PROVIDED RECORDS:
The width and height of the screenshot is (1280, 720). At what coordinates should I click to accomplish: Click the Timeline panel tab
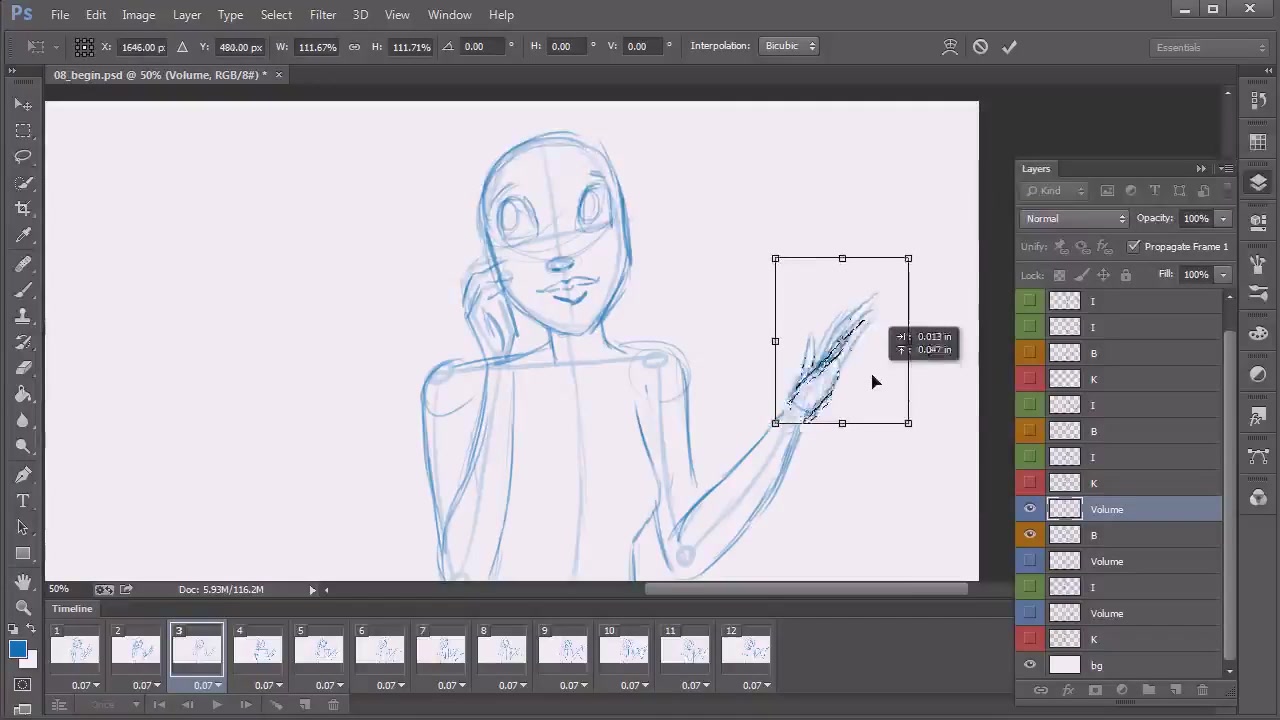(72, 608)
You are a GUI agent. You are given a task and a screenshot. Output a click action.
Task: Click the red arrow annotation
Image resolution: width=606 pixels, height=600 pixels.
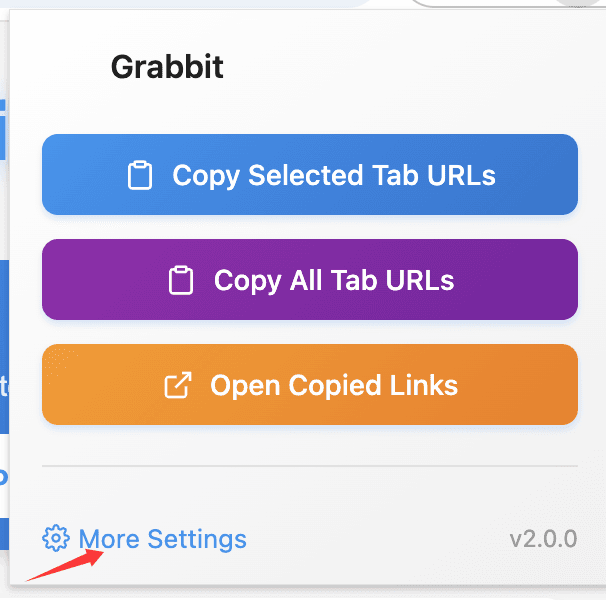pos(64,564)
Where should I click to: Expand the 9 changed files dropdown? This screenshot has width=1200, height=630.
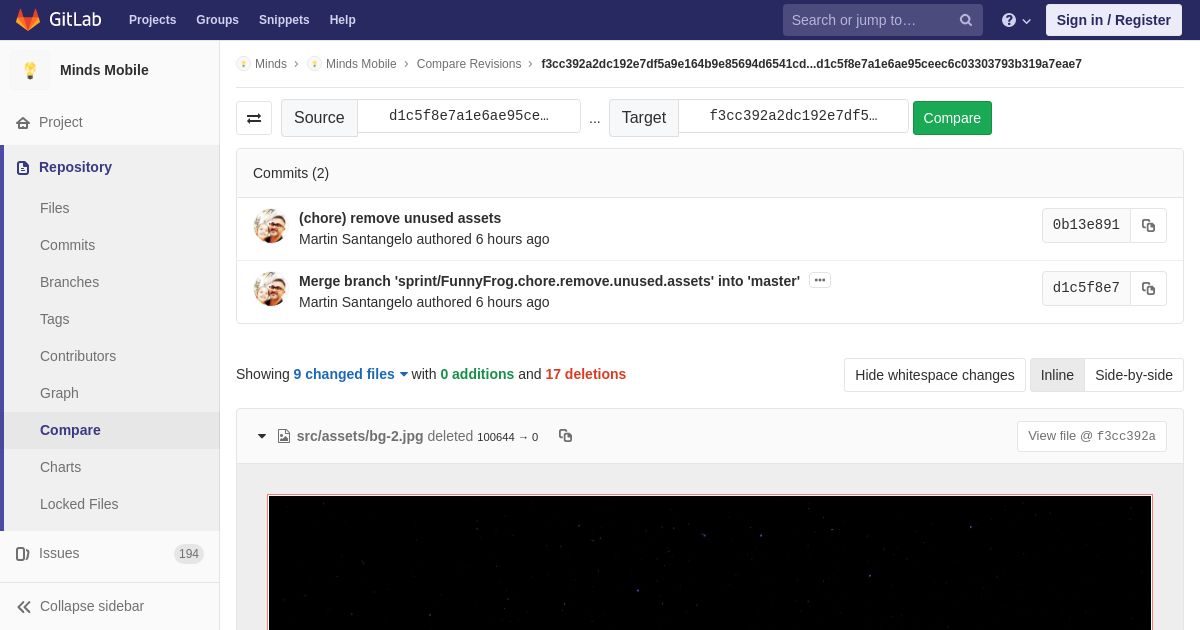tap(350, 374)
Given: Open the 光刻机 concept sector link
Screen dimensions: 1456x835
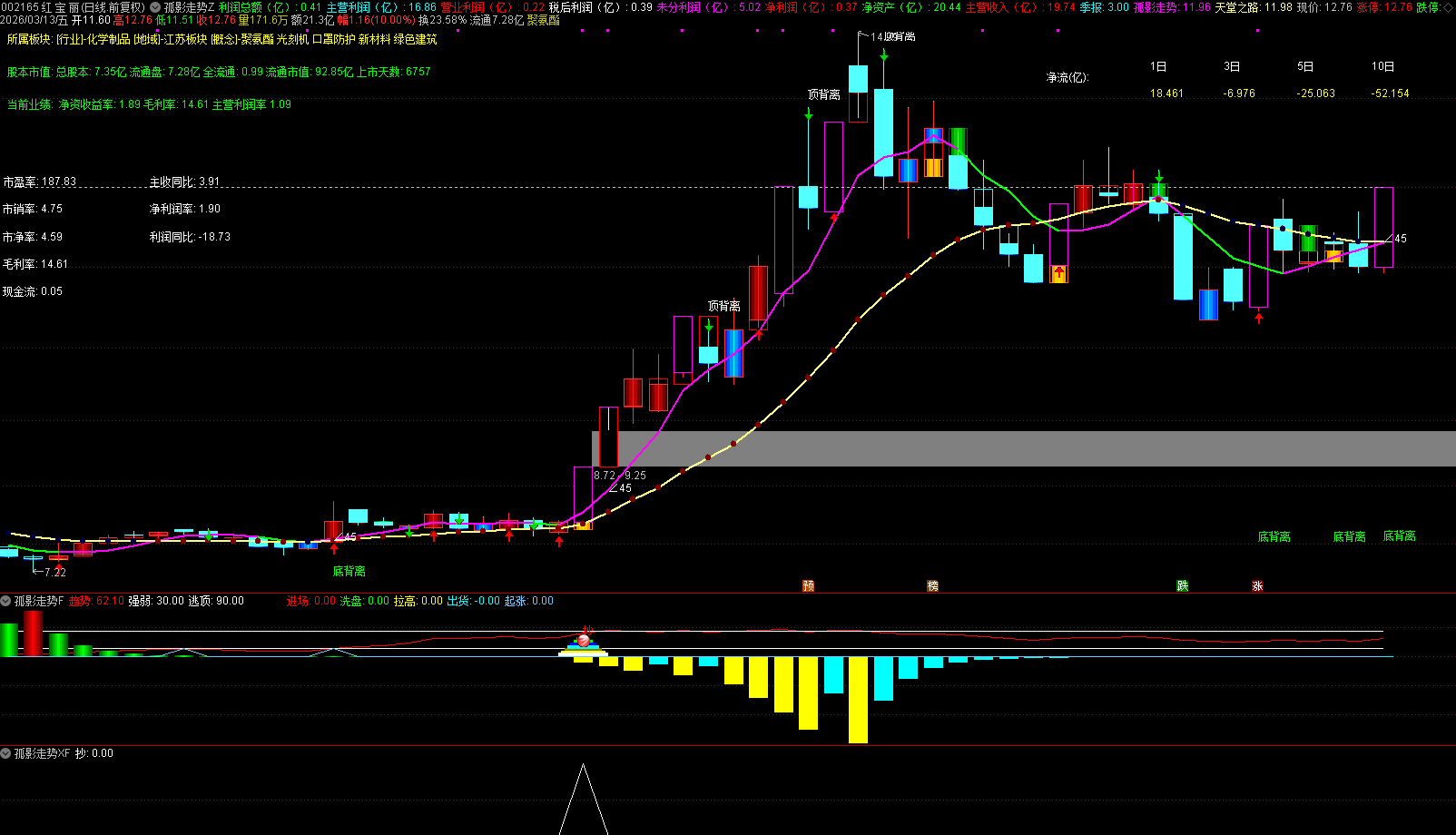Looking at the screenshot, I should point(292,40).
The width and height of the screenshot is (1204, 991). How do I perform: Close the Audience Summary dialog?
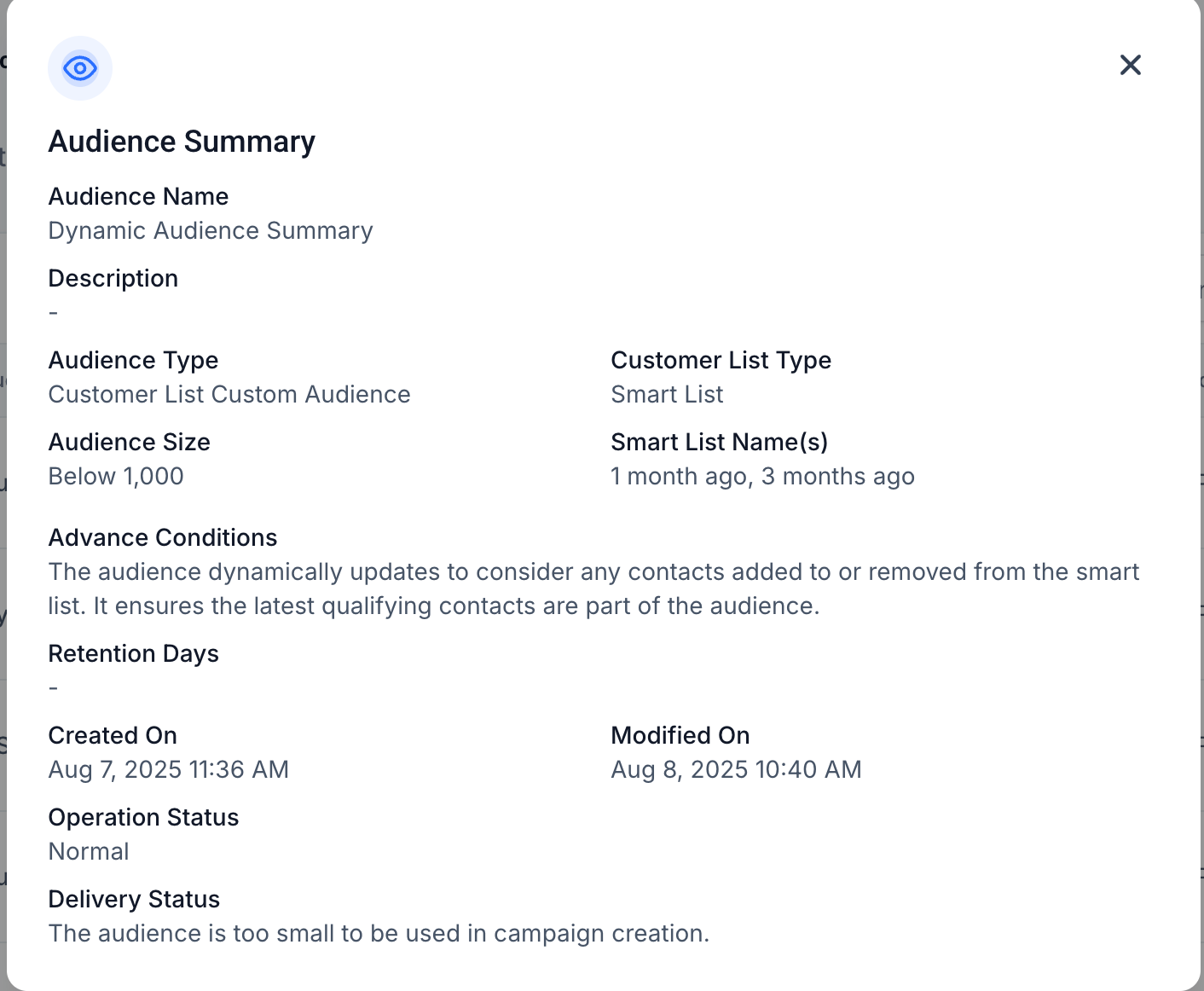1130,65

CHALLENGE: Retype every one of the rows above with the same wording, and leave out the pictures.

FINAL RESULT:
The width and height of the screenshot is (1280, 720). At what coordinates should I click to accomplish: Click the Timeline panel tab
(72, 608)
You are a GUI agent. You are given a task and a screenshot. Output a click action.
Task: Click the red arrow annotation
Image resolution: width=606 pixels, height=600 pixels.
pos(64,564)
Where should I click to: Expand the 9 changed files dropdown? This screenshot has width=1200, height=630.
tap(350, 374)
Given: Open the 光刻机 concept sector link
Screen dimensions: 1456x835
Looking at the screenshot, I should point(292,40).
The width and height of the screenshot is (1204, 991). How do I perform: Close the Audience Summary dialog?
1130,65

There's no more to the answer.